For data lovers only

Discussion of anything and everything relating to chess playing software and machines.

Moderators: hgm, Rebel, chrisw

jorose
Posts: 358
Joined: Thu Jan 22, 2015 3:21 pm
Location: Zurich, Switzerland
Full name: Jonathan Rosenthal

Re: For data lovers only

Post by jorose »

Ovyron wrote: Wed Jul 10, 2019 8:29 am
Rebel wrote: Wed Jul 10, 2019 7:57 amSo far I have 3.7 million human-human games between at least 2200 elo rated players.
Why was 2200 elo chosen as the cutting point?

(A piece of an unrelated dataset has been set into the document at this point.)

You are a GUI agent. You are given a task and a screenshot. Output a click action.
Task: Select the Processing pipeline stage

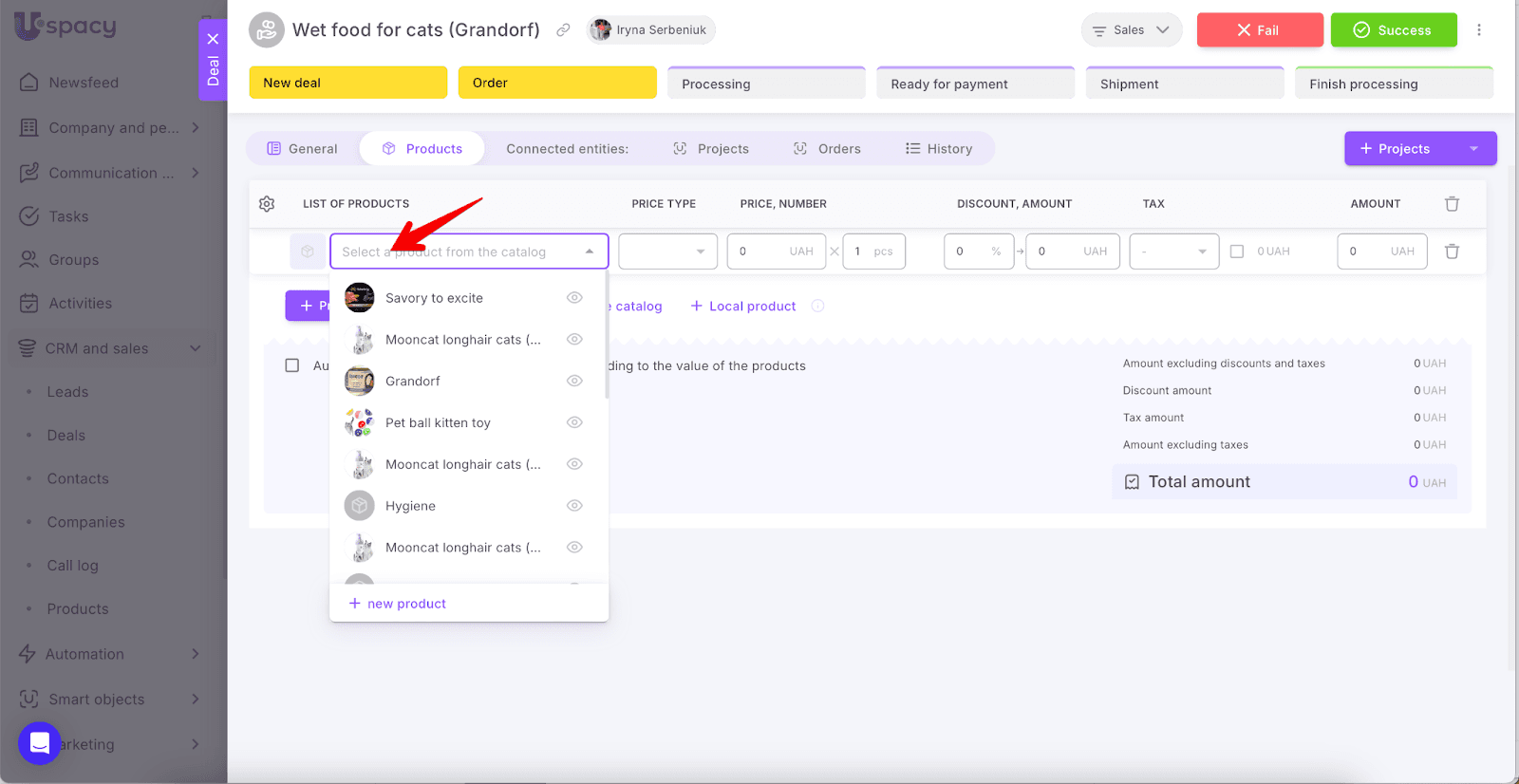[x=765, y=84]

I believe it's equivalent to 1900 elo of chess.com.
That might have been true at some point in the passed, but nowadays the distributions match fairly closely in that rating range. 2200 Lichess blitz is roughly 2200 chess.com blitz.
-Jonathan
User avatar
Rebel
Posts: 6991
Joined: Thu Aug 18, 2011 12:04 pm

Re: For data lovers only

Post by Rebel »

All done...

In total 25.6 million annotated Stockfish games.

Say average game length is 60 moves, we get:

25.000.000 x 120 = 3.000.000.000 positions

for NN training or other purposes.
90% of coding is debugging, the other 10% is writing bugs.
fersbery
Posts: 8
Joined: Mon Aug 13, 2018 6:08 am
Full name: Daniel Uranga

Re: For data lovers only

Post by fersbery »

Thanks for this, it will be very useful for supervised learning.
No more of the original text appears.